This chapter is from the book

Brief History of Curl

In 1995, DARPA gave a grant to MIT to develop the "next generation of communication and computation technology." Over the next three years, this research, conducted by some of the leading computing experts in the industry, produced two key deliverables. The first was a recommendation to establish what became known as the World Wide Web Consortium (W3C). The second was the creation of a new language designed specifically for Internet computing, which they called Curl.

The first key deliverable, the W3C, has had a dramatic effect on Internet computing. It ardently works to promote the vision of the Web, working through the designs of required technologies to fulfill that vision, and then defining standards to describe these building blocks. The organization's mission strives to "promote interoperability and encourage an open forum for discussion ...W3C commits to leading the technical evolution of the Web" (http://www.w3.org/Consortium/). In the years since the organization was formed, the W3C has defined over 40 standards for many diverse technologies such as cascading stylesheets (CSS), document object model (DOM), extensible markup language (XML), and HTTP.

It is outside the scope of this book to describe the W3C or any of its initiatives in detail, though needless to say, a great deal of thanks should be given to the group for its dedication and diligent work. To find out more about the organization, refer to their Web site, which can be found at: www.w3c.org

The other key deliverable from the 1995 MIT project was the invention of a new computing language called Curl. This was designed from the ground up to be able to handle all the different application requirements found on the Internet. It can be used to create simple text formatting or markup documents at one end of the application scale, and highly interactive, rich–interface, complex enterprise applications at the other.

=== Short problem a ===
Extract the rows word for word, from the line with "Where should I click to: Click SIGN" to the last row, both included. Leave the pictures out.
The passage on Curl's history and the rows are unrelated.

=== Supplied information ===
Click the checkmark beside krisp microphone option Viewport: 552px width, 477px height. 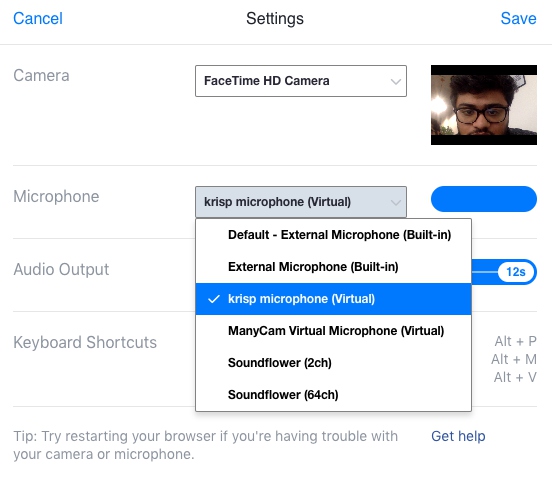(x=214, y=299)
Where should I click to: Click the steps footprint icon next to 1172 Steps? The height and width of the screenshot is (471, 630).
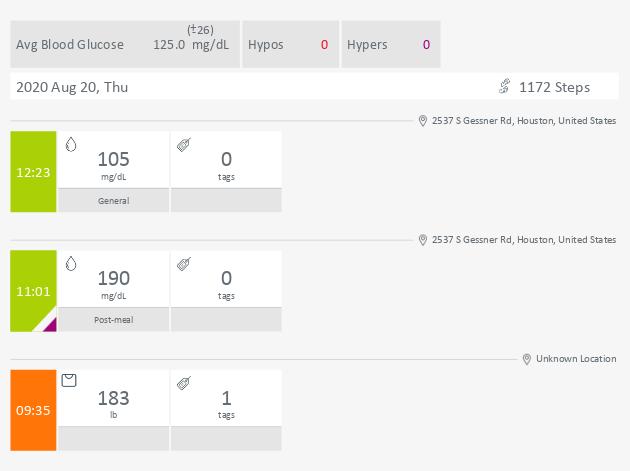pos(505,86)
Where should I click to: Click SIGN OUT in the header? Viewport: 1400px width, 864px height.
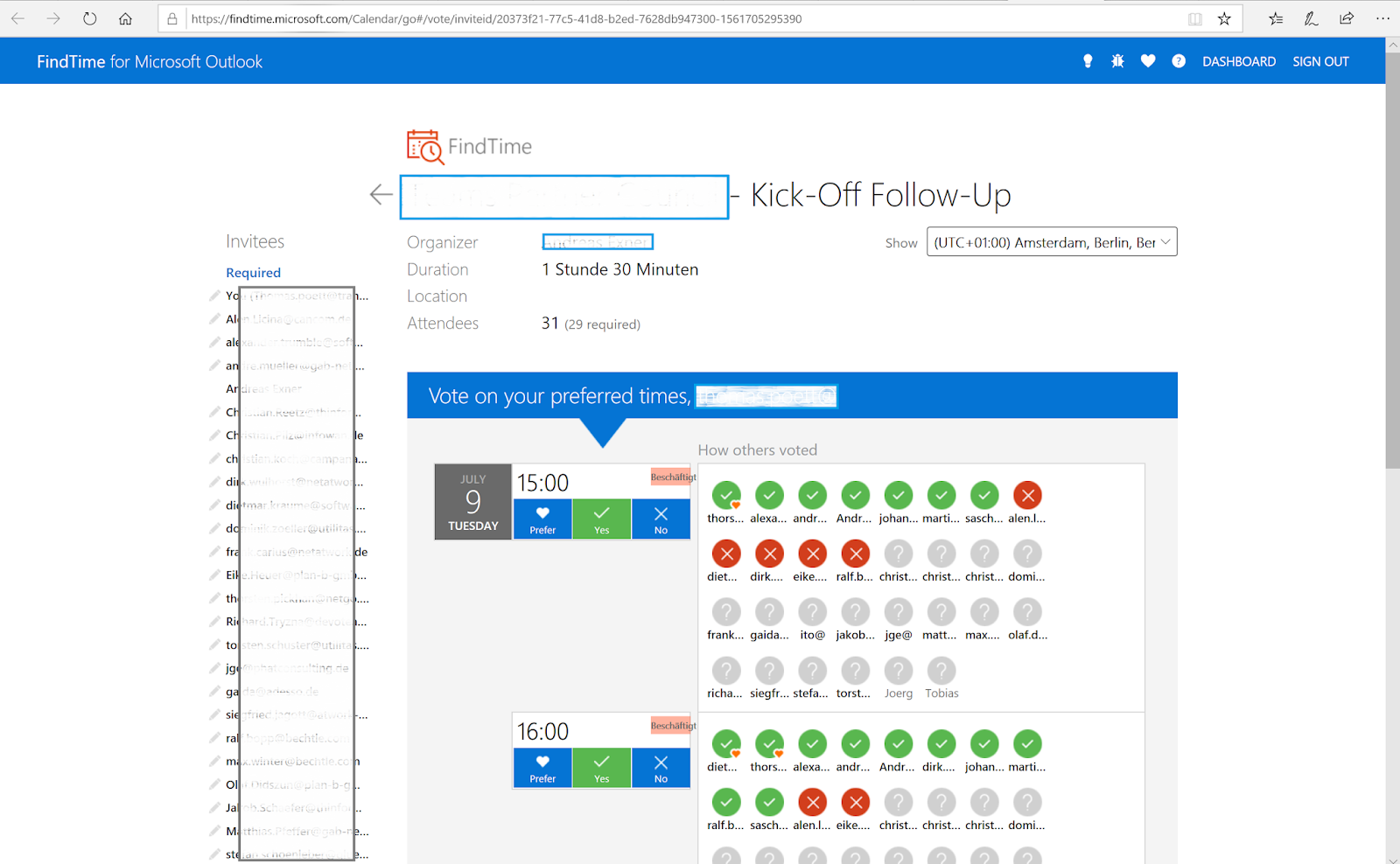[1321, 60]
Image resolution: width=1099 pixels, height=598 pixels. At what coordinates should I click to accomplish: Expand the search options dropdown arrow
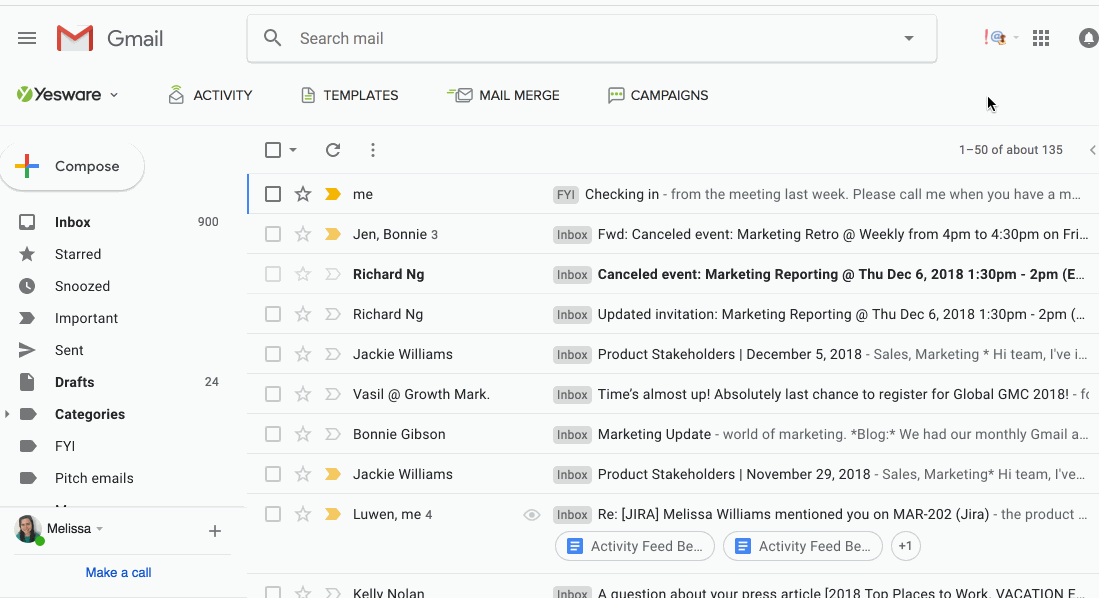click(909, 38)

=== Short problem b ===
Copy the passage on Curl's history word for word, from "Brief History of" to "they called Curl.".

=== Full answer a ===
Where should I click to: Click SIGN OUT in the header? Viewport: 1400px width, 864px height.
[1321, 60]
Image resolution: width=1099 pixels, height=598 pixels. At what coordinates should I click to accomplish: Expand the search options dropdown arrow
click(909, 38)

=== Full answer b ===
Brief History of Curl

In 1995, DARPA gave a grant to MIT to develop the "next generation of communication and computation technology." Over the next three years, this research, conducted by some of the leading computing experts in the industry, produced two key deliverables. The first was a recommendation to establish what became known as the World Wide Web Consortium (W3C). The second was the creation of a new language designed specifically for Internet computing, which they called Curl.